Ensure Everyone Has the Right to Earn a Living


Provide job training throughout the education system.

Encouraging economic growth to ensure a robust economy may do more than any other policy to reduce demand for safety-net programs. However, we must have a workforce prepared to benefit from the jobs created.

Labor force skills and human capital are crucial components of a well-functioning economy. The absence of a framework to connect workers to jobs stresses the safety-net system and can cause a general economic decline.

Incentives matter. Right now, funding for career and technical education (CTE) at all levels is poorly aligned to labor market demand. Individualizing funding and tying institutional funding to employment and wage outcomes will better align the incentives of the student, institution, and labor market.

Solving the Problems

Career and technical education (CTE) has the potential to offer students pathways into a range of high-growth and high-wage professions. High school and college CTE programs can be directly connected to students’ success upon graduation. Tying funding to successful outcomes encourages opportunities for students to acquire marketable skills through expanded technical pathways, apprenticeships, and work-based learning methods.

After examining evidence on the types of career programs, which students are taking advantage of them, and how well these programs reflect high-wage, high-skill, and high-growth jobs in a particular region, it becomes clear that the incentives for high school CTE programs are aligned with neither regional workforce demand nor the economic prospects of individual students.1Erin Davis Valdez and Sam Johnson, Mismatch? Aligning Secondary Career and Technical Education with Regional Workforce Demand (Texas Public Policy Foundation, 2020), 9, https://www.texaspolicy.com/wp-content/uploads/2020/05/2020-05-RR-Valdez-Johnson-NGT-CTE-Workforce-Demand-v2.pdf.

Thankfully, innovative solutions are springing from the ground up even as traditional policies undergo needed reform. But workforce training programs that implement these solutions meet with varying levels of support and face a number of challenges.

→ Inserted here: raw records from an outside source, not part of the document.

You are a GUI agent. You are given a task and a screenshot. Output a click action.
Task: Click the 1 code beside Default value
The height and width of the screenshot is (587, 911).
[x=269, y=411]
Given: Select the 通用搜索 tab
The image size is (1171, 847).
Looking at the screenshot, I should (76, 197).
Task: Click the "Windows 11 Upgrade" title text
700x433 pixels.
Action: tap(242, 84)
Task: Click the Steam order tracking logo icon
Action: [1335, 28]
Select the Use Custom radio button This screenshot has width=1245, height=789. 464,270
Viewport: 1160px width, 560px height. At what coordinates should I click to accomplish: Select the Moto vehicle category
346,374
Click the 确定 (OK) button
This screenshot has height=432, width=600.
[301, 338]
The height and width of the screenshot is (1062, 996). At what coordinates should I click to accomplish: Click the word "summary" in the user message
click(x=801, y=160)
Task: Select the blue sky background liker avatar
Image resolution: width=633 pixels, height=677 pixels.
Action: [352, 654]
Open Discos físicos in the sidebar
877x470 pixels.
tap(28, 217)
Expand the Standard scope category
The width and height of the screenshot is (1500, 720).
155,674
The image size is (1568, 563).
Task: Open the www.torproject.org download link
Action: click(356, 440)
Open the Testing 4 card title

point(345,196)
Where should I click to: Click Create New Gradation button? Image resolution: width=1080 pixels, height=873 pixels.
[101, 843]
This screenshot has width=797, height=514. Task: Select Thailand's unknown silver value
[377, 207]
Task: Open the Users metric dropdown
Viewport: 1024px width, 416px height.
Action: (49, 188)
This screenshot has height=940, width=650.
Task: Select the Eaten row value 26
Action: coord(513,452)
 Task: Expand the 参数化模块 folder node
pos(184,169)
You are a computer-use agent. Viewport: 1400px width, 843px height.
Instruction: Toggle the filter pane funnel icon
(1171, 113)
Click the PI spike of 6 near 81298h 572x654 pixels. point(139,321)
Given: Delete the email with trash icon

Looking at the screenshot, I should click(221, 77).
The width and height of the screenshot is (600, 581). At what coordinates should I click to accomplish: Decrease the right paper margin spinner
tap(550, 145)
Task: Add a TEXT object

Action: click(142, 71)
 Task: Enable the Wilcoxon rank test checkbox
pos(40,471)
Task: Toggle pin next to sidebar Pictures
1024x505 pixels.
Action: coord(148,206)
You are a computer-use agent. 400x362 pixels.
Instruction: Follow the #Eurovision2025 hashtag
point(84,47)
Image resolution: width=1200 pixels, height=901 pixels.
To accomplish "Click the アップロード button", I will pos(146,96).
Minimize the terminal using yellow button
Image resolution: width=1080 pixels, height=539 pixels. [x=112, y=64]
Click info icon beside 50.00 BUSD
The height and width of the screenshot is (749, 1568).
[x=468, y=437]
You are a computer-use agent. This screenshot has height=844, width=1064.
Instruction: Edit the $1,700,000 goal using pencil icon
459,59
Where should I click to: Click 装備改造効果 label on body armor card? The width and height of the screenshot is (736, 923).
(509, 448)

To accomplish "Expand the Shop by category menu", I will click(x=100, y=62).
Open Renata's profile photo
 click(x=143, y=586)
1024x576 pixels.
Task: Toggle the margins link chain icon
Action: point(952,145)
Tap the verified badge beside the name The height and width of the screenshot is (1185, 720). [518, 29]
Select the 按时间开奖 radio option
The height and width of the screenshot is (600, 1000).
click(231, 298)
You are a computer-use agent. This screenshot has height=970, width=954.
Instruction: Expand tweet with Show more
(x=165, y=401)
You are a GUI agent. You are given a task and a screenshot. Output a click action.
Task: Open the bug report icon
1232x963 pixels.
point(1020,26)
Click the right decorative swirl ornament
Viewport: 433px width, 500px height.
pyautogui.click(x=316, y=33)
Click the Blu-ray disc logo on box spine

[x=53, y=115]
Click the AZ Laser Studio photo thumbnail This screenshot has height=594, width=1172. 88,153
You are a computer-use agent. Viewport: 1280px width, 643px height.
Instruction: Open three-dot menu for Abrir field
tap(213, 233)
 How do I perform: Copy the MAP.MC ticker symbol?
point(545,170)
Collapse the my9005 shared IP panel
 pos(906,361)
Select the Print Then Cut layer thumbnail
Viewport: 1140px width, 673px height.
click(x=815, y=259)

School districts are typically funded based on the number of students who attend their campuses. Rather than making student outcomes the standard of success, this model makes attendance and time spent studying a given subject in a classroom (known as “seat time”) the standard. Funding is not contingent on test scores, the satisfaction of families, reading or computational skills, career readiness upon graduation, or other learning-outcomes-based career readiness evaluations. School funding should be used to ensure that children will be able to find work after graduation.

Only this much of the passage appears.